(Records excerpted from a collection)
--- --- ---
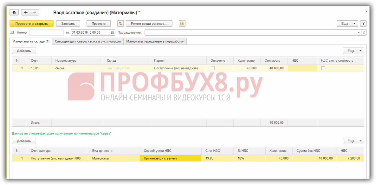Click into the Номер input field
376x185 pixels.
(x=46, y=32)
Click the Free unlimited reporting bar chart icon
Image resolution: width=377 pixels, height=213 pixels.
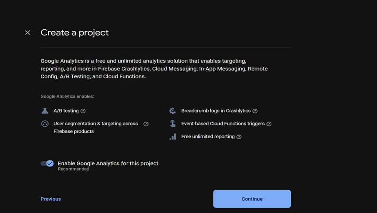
--- --- ---
## Task details:
Transcribe exactly the lines running from the line with "Click the Free" to the last line of the entries. Pictures stay out of the copy.

## Result of this task:
Click the Free unlimited reporting bar chart icon
Image resolution: width=377 pixels, height=213 pixels.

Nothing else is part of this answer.